Police in Hong Kong said they had arrested three former lawmakers on Wednesday morning over May and June incidents in which foul-smelling liquid was thrown in the city's legislature, an act police said was intended to cause harm.

Libby Hogan reports.

Three ex-lawmakers in Hong Kong were arrested on Wednesday morning over May and June incidents when foul-smelling liquid was thrown in the city's legislature.

The pro-democracy former legislators Ted Hui, Ray Chan and Eddie Chu Hoi-dick confirmed the arrests on their Facebook pages.

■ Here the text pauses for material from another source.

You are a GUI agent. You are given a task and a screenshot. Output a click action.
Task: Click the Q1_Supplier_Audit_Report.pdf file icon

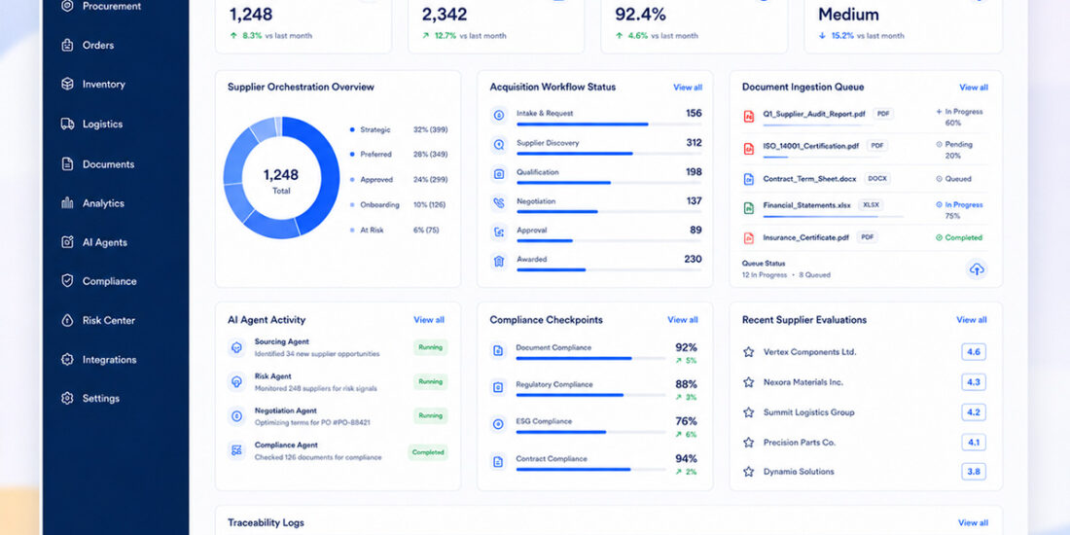tap(749, 116)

The news comes after Hong Kong's opposition lawmakers resigned en masse last week in protest against the dismissal of four colleagues, in a move they see as another push by Beijing to suppress democracy in the city.

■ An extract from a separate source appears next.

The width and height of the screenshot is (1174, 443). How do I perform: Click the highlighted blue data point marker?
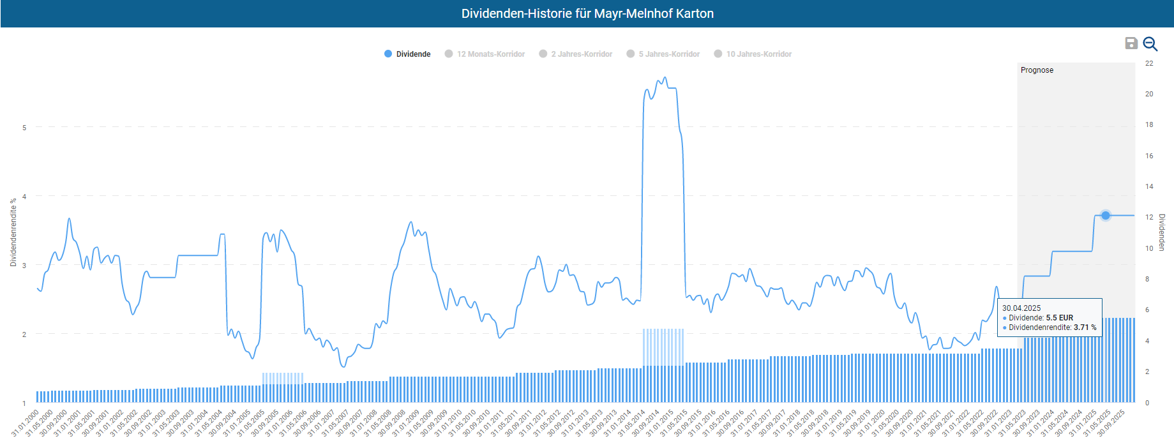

The walkout by the opposition means an end to one of the few forums for dissent in Hong Kong after Beijing imposed a sweeping national security law on the city.

Back in June, live TV footage showed lawmakers Eddie Chu and Ray Chan, rushing to the front of the chamber, splashing the reeking fluid as guards grabbed them, during a debate over a controversial bill that would criminalize disrespect of China's national anthem.

And in May, Ted Hui dropped a rotten plant in the middle of the meeting, which officers said disturbed the legislative proceedings and mentally disturbed the council's president.

Police said that after an in-depth investigation, the three men had been charged with attempting to use harmful substances, with the intent to cause harm to others.

Ted Hui was later released on bail: "I condemn what the regime is doing against us, people with democratic values, people who speak for the core value of Hong Kong." Opposition members have tried to take a stand against what many people see as Beijing's clampdown on Hong Kong's freedoms, despite a promise of autonomy for 50 years under a "one country, two systems"agreement after the British handover of Hong Kong to China in 1997.

China denies curbing rights and freedoms in the global financial hub.